- [Your assignment] Your answer should be the full set of entries, given again without alteration.

____ Data provided

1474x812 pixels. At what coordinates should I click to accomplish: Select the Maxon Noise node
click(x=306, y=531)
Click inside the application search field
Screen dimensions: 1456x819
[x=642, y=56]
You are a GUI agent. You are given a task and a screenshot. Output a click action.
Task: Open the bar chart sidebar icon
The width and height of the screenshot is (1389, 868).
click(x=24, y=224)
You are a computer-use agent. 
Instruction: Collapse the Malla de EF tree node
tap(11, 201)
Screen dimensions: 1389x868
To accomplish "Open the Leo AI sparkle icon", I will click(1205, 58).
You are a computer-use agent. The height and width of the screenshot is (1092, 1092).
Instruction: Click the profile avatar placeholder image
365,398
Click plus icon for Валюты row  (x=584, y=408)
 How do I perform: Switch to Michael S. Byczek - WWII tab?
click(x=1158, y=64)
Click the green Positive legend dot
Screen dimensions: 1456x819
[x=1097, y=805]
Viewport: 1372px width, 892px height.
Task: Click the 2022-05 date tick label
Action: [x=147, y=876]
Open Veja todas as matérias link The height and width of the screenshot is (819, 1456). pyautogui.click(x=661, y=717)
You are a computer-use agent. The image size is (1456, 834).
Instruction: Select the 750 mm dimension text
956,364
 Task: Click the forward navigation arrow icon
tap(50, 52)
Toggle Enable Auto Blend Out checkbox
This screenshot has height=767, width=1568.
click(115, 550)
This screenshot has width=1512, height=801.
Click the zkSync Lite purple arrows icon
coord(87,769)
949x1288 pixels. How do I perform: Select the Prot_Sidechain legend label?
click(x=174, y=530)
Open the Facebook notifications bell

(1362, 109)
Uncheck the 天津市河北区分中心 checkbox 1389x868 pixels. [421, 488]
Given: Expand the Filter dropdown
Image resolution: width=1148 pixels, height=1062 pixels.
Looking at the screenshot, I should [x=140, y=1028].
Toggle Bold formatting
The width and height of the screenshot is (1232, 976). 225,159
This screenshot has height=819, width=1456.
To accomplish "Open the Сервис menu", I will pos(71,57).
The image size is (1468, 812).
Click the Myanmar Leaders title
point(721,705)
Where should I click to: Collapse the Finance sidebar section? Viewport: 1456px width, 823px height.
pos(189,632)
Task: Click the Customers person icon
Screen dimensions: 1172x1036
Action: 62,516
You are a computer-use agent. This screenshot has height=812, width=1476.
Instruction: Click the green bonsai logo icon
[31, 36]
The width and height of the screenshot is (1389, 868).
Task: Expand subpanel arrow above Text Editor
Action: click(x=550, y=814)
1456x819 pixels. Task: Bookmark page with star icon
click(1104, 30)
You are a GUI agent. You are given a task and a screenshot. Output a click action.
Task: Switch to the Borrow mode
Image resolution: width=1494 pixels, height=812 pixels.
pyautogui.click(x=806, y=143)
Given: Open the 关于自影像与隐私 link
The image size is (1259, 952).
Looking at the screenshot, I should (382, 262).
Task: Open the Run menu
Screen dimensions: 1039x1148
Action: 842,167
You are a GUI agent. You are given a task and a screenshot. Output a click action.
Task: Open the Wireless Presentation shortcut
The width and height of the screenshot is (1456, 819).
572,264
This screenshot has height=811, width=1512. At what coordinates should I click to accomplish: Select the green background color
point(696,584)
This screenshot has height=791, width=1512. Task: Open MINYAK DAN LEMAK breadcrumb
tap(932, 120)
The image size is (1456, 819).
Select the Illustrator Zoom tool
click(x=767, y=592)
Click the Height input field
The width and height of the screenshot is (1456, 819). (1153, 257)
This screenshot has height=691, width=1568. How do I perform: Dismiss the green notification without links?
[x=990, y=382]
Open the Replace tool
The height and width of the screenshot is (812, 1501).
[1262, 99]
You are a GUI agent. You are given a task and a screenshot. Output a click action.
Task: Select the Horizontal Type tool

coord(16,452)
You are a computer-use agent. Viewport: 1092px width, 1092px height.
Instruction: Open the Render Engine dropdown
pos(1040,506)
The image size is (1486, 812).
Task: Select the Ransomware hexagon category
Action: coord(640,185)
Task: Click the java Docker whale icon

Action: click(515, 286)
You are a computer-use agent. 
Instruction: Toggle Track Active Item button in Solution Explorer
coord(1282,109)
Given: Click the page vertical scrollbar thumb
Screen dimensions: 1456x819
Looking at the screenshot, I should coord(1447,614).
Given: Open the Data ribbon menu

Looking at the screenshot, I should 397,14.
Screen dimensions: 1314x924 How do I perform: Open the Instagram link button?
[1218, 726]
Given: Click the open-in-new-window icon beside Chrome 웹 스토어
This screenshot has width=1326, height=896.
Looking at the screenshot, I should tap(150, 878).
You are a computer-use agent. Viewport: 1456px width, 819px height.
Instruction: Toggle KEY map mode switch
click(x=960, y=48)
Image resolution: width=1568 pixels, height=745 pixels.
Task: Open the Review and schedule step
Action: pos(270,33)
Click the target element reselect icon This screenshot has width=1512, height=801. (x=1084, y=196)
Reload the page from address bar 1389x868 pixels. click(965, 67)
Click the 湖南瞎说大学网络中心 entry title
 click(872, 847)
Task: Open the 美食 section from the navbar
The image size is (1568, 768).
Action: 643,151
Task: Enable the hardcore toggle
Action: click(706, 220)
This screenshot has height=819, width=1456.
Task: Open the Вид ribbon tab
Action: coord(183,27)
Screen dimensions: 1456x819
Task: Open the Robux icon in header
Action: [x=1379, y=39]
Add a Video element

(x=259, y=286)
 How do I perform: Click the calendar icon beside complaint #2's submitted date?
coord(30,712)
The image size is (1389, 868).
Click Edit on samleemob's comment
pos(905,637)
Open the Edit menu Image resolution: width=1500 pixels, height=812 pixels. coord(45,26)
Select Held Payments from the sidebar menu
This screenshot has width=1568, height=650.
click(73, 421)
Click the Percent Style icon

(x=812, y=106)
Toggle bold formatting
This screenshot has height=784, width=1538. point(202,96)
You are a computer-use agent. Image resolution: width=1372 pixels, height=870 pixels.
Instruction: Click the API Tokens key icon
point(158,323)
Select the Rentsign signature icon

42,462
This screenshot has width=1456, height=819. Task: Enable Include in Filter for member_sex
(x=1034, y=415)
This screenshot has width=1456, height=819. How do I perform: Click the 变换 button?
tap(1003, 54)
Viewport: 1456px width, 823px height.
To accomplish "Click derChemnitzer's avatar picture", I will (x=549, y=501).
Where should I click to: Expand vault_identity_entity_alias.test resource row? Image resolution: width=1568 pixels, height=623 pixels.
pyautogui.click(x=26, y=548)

________

- [Answer below]
1474x812 pixels. At what coordinates should I click to accomplish: Select the Maxon Noise node
click(x=306, y=531)
Click inside the application search field
Screen dimensions: 1456x819
[x=642, y=56]
You are a GUI agent. You are given a task and a screenshot. Output a click action.
Task: Open the bar chart sidebar icon
The width and height of the screenshot is (1389, 868).
click(x=24, y=224)
You are a computer-use agent. 
Instruction: Collapse the Malla de EF tree node
tap(11, 201)
Screen dimensions: 1389x868
To accomplish "Open the Leo AI sparkle icon", I will click(1205, 58).
You are a computer-use agent. The height and width of the screenshot is (1092, 1092).
Instruction: Click the profile avatar placeholder image
365,398
Click plus icon for Валюты row  (x=584, y=408)
 How do I perform: Switch to Michael S. Byczek - WWII tab?
click(x=1158, y=64)
Click the green Positive legend dot
Screen dimensions: 1456x819
[x=1097, y=805]
Viewport: 1372px width, 892px height.
Task: Click the 2022-05 date tick label
Action: [x=147, y=876]
Open Veja todas as matérias link The height and width of the screenshot is (819, 1456). pyautogui.click(x=661, y=717)
You are a computer-use agent. The image size is (1456, 834).
Instruction: Select the 750 mm dimension text
956,364
 Task: Click the forward navigation arrow icon
tap(50, 52)
Toggle Enable Auto Blend Out checkbox
This screenshot has height=767, width=1568.
click(115, 550)
This screenshot has width=1512, height=801.
Click the zkSync Lite purple arrows icon
coord(87,769)
949x1288 pixels. How do I perform: Select the Prot_Sidechain legend label?
click(x=174, y=530)
Open the Facebook notifications bell

(1362, 109)
Uncheck the 天津市河北区分中心 checkbox 1389x868 pixels. [421, 488]
Given: Expand the Filter dropdown
Image resolution: width=1148 pixels, height=1062 pixels.
Looking at the screenshot, I should [x=140, y=1028].
Toggle Bold formatting
The width and height of the screenshot is (1232, 976). 225,159
This screenshot has height=819, width=1456.
To accomplish "Open the Сервис menu", I will pos(71,57).
The image size is (1468, 812).
Click the Myanmar Leaders title
point(721,705)
Where should I click to: Collapse the Finance sidebar section? Viewport: 1456px width, 823px height.
pos(189,632)
Task: Click the Customers person icon
Screen dimensions: 1172x1036
Action: 62,516
You are a computer-use agent. This screenshot has height=812, width=1476.
Instruction: Click the green bonsai logo icon
[31, 36]
The width and height of the screenshot is (1389, 868).
Task: Expand subpanel arrow above Text Editor
Action: click(x=550, y=814)
1456x819 pixels. Task: Bookmark page with star icon
click(1104, 30)
You are a GUI agent. You are given a task and a screenshot. Output a click action.
Task: Switch to the Borrow mode
Image resolution: width=1494 pixels, height=812 pixels.
pyautogui.click(x=806, y=143)
Given: Open the 关于自影像与隐私 link
The image size is (1259, 952).
Looking at the screenshot, I should (382, 262).
Task: Open the Run menu
Screen dimensions: 1039x1148
Action: 842,167
You are a GUI agent. You are given a task and a screenshot. Output a click action.
Task: Open the Wireless Presentation shortcut
The width and height of the screenshot is (1456, 819).
572,264
This screenshot has height=811, width=1512. At what coordinates should I click to accomplish: Select the green background color
point(696,584)
This screenshot has height=791, width=1512. Task: Open MINYAK DAN LEMAK breadcrumb
tap(932, 120)
The image size is (1456, 819).
Select the Illustrator Zoom tool
click(x=767, y=592)
Click the Height input field
The width and height of the screenshot is (1456, 819). (1153, 257)
This screenshot has height=691, width=1568. How do I perform: Dismiss the green notification without links?
[x=990, y=382]
Open the Replace tool
The height and width of the screenshot is (812, 1501).
[1262, 99]
You are a GUI agent. You are given a task and a screenshot. Output a click action.
Task: Select the Horizontal Type tool

coord(16,452)
You are a computer-use agent. Viewport: 1092px width, 1092px height.
Instruction: Open the Render Engine dropdown
pos(1040,506)
The image size is (1486, 812).
Task: Select the Ransomware hexagon category
Action: coord(640,185)
Task: Click the java Docker whale icon

Action: click(515, 286)
You are a computer-use agent. 
Instruction: Toggle Track Active Item button in Solution Explorer
coord(1282,109)
Given: Click the page vertical scrollbar thumb
Screen dimensions: 1456x819
Looking at the screenshot, I should coord(1447,614).
Given: Open the Data ribbon menu

Looking at the screenshot, I should 397,14.
Screen dimensions: 1314x924 How do I perform: Open the Instagram link button?
[1218, 726]
Given: Click the open-in-new-window icon beside Chrome 웹 스토어
This screenshot has width=1326, height=896.
Looking at the screenshot, I should tap(150, 878).
You are a computer-use agent. Viewport: 1456px width, 819px height.
Instruction: Toggle KEY map mode switch
click(x=960, y=48)
Image resolution: width=1568 pixels, height=745 pixels.
Task: Open the Review and schedule step
Action: pos(270,33)
Click the target element reselect icon This screenshot has width=1512, height=801. (x=1084, y=196)
Reload the page from address bar 1389x868 pixels. click(965, 67)
Click the 湖南瞎说大学网络中心 entry title
 click(872, 847)
Task: Open the 美食 section from the navbar
The image size is (1568, 768).
Action: 643,151
Task: Enable the hardcore toggle
Action: click(706, 220)
This screenshot has height=819, width=1456.
Task: Open the Вид ribbon tab
Action: coord(183,27)
Screen dimensions: 1456x819
Task: Open the Robux icon in header
Action: [x=1379, y=39]
Add a Video element

(x=259, y=286)
 How do I perform: Click the calendar icon beside complaint #2's submitted date?
coord(30,712)
The image size is (1389, 868).
Click Edit on samleemob's comment
pos(905,637)
Open the Edit menu Image resolution: width=1500 pixels, height=812 pixels. coord(45,26)
Select Held Payments from the sidebar menu
This screenshot has width=1568, height=650.
click(73, 421)
Click the Percent Style icon

(x=812, y=106)
Toggle bold formatting
This screenshot has height=784, width=1538. point(202,96)
You are a computer-use agent. Image resolution: width=1372 pixels, height=870 pixels.
Instruction: Click the API Tokens key icon
point(158,323)
Select the Rentsign signature icon

42,462
This screenshot has width=1456, height=819. Task: Enable Include in Filter for member_sex
(x=1034, y=415)
This screenshot has width=1456, height=819. How do I perform: Click the 变换 button?
tap(1003, 54)
Viewport: 1456px width, 823px height.
To accomplish "Click derChemnitzer's avatar picture", I will (x=549, y=501).
Where should I click to: Expand vault_identity_entity_alias.test resource row? Image resolution: width=1568 pixels, height=623 pixels.
pyautogui.click(x=26, y=548)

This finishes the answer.